HALO

Type: ../types/agent-memory-system-review.md · Status: current · Tags: trace-derived

HALO is Context Labs' "Hierarchical Agent Loop Optimization" engine for improving agent harnesses from execution traces. It ingests OpenTelemetry-shaped JSONL spans, builds a sidecar trace index, gives a root agent and optional subagents bounded tools for trace inspection and sandboxed analysis, and emits a diagnostic report that a coding agent or human can turn into harness changes. The implemented behavior-changing loop is therefore two-stage: HALO produces trace-derived diagnostic knowledge; the actual harness behavior changes only when an external patch is promoted into the target harness.

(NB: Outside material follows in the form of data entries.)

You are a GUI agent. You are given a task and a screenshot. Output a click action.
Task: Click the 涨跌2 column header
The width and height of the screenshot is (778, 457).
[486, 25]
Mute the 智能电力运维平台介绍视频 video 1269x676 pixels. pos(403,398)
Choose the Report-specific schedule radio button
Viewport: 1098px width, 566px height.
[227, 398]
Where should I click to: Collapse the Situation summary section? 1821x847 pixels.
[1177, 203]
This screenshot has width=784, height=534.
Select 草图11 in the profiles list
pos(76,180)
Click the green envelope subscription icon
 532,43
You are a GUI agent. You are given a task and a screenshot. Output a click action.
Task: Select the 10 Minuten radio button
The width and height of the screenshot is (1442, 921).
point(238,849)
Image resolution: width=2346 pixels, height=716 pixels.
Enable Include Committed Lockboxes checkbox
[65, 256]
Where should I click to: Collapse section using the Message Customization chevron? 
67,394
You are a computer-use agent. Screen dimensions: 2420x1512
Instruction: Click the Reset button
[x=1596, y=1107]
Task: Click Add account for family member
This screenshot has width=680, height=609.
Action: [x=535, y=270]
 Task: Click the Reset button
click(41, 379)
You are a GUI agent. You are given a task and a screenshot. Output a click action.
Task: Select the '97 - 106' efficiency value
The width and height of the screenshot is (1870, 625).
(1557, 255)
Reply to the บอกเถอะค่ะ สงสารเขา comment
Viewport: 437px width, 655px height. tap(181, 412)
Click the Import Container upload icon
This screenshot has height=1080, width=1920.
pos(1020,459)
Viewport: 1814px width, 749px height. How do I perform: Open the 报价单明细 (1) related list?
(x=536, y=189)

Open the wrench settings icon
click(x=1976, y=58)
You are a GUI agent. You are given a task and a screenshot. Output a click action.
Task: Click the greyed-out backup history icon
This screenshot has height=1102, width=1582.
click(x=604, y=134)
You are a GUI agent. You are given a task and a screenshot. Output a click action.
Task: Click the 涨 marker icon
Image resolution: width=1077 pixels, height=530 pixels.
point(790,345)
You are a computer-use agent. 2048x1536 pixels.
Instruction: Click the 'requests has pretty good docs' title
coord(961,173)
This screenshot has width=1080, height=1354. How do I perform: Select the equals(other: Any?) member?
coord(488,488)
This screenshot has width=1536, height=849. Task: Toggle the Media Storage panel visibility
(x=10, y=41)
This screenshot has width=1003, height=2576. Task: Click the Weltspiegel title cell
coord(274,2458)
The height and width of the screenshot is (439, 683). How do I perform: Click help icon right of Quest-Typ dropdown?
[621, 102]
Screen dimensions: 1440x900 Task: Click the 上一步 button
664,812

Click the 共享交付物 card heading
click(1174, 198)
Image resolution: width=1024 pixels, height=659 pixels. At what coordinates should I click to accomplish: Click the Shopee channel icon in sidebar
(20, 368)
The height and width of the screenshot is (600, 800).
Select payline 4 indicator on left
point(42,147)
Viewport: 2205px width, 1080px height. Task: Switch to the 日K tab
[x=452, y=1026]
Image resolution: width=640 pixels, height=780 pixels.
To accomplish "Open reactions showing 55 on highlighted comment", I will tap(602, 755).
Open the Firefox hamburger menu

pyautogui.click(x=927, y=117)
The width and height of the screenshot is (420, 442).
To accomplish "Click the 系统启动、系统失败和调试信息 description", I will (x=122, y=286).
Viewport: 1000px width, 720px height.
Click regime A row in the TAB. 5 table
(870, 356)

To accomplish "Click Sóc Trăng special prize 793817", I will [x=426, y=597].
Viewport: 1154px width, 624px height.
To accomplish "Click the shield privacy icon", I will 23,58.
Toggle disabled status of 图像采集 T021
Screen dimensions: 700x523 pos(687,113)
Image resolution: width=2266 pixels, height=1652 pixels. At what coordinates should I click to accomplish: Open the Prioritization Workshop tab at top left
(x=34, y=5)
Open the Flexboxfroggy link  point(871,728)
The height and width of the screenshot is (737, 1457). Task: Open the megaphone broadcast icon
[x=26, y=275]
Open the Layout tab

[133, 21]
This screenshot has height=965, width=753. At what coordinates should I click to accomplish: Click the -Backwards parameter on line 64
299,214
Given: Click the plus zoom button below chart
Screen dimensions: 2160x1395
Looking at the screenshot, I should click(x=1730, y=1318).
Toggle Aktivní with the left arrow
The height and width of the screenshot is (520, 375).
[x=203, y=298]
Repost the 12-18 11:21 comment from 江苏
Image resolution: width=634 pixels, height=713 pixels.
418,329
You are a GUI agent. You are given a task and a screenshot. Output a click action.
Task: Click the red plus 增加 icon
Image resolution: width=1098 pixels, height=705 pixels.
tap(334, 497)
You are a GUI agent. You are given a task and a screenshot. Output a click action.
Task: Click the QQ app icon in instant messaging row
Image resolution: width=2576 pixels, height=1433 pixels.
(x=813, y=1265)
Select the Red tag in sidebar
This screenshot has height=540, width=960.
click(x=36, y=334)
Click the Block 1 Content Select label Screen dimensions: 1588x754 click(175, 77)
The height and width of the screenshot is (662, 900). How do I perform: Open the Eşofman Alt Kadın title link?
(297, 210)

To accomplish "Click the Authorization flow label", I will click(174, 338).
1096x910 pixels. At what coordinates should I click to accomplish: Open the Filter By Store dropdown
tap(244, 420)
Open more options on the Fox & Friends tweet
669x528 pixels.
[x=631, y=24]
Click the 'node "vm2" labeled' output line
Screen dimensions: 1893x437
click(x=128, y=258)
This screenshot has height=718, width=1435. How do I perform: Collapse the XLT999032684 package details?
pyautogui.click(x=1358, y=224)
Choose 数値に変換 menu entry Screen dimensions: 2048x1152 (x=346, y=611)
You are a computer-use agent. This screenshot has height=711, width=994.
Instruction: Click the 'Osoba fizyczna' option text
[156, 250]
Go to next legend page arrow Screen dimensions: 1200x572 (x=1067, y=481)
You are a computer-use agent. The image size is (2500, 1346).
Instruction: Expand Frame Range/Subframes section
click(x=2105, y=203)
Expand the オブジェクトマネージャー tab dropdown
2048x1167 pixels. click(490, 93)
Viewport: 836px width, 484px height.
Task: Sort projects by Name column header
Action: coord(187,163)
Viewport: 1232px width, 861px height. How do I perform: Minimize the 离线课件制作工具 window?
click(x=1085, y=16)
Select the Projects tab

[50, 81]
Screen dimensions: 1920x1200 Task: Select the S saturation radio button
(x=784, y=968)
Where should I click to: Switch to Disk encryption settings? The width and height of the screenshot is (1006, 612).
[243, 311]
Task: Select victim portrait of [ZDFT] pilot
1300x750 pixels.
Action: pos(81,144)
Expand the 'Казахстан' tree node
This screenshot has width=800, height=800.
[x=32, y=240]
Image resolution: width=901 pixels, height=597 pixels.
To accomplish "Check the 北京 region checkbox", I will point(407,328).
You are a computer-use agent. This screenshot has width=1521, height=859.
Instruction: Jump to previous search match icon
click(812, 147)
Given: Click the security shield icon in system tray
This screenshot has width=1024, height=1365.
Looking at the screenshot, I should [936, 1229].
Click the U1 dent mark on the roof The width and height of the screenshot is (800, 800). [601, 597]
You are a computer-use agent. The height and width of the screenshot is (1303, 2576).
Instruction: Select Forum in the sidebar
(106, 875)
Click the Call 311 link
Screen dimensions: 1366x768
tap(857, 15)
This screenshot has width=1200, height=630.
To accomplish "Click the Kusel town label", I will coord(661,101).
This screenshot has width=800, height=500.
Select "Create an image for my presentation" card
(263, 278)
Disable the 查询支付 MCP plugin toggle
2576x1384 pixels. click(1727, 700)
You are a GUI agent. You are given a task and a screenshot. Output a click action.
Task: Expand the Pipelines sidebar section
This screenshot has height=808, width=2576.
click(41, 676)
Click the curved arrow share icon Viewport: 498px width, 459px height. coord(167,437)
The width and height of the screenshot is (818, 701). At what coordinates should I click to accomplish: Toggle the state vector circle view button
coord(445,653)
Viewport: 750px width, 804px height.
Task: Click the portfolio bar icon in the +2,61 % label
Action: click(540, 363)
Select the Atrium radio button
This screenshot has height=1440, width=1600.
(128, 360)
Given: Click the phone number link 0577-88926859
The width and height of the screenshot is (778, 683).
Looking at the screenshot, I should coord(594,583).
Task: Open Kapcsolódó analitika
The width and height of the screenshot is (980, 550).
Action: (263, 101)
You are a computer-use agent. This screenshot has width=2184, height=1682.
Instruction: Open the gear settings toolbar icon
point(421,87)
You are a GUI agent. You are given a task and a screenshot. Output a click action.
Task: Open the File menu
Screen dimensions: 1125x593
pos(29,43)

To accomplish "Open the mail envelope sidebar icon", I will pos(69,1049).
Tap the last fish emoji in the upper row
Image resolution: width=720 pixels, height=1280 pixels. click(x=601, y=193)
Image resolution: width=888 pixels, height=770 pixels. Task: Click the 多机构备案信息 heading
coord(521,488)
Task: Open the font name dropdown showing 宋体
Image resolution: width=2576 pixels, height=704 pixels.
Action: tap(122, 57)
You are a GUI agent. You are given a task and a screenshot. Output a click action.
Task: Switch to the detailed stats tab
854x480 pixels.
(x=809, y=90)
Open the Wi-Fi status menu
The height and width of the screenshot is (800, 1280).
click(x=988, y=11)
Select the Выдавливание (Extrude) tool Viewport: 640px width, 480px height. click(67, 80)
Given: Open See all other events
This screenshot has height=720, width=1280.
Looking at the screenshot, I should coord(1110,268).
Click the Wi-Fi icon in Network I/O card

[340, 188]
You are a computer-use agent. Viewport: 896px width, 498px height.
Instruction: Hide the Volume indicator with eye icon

Repository: https://github.com/context-labs/halo

Reviewed commit: e4f0987e2618342c8a2d3fce115636ab29b3ab1e

Last checked: 2026-05-16

Core Ideas

The primary input is flat OTel-compatible JSONL, not a proprietary memory store. The OpenAI Agents SDK integration writes one JSON object per span with OTel identity fields, resource.attributes, scope, raw OpenInference-style attributes, and normalized inference.* projections such as project, observation kind, model, token counts, and agent name (docs/integrations/openai-agents-sdk.md, tracing.py). SpanRecord strongly models the top-level span fields but deliberately leaves attributes open, so HALO can preserve upstream trace detail while indexing a small stable projection (canonical_span.py). Raw traces are retained source evidence and knowledge artifacts; they are not themselves instructions.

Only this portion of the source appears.